* _ASSIGNED TASK_
Repeat the entries without change, omitting the pictures.

Stored items:
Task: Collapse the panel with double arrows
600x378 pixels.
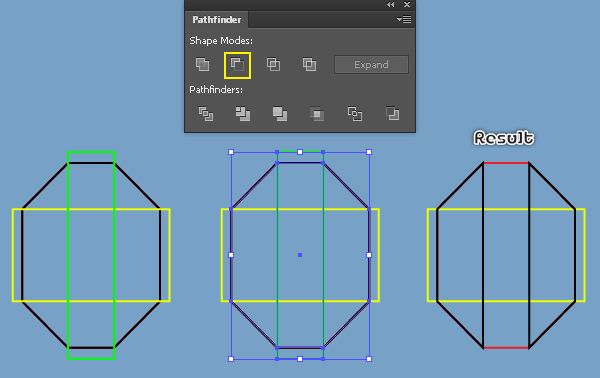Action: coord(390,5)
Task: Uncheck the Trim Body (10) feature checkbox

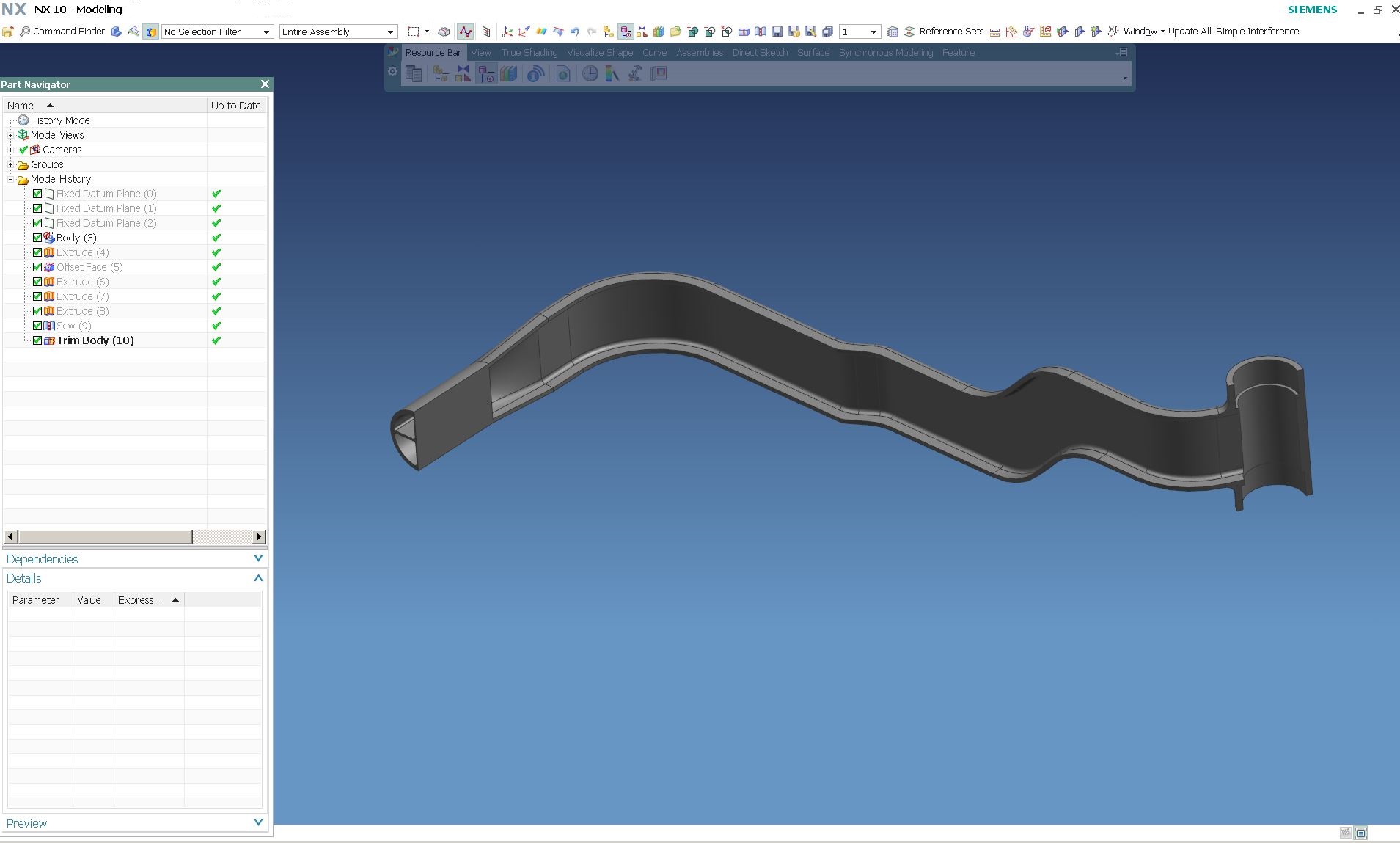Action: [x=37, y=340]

* _COMPLETED EXERCISE_
Task: Collapse the panel with double arrows
600x378 pixels.
Action: coord(390,5)
Task: Uncheck the Trim Body (10) feature checkbox

Action: [x=37, y=340]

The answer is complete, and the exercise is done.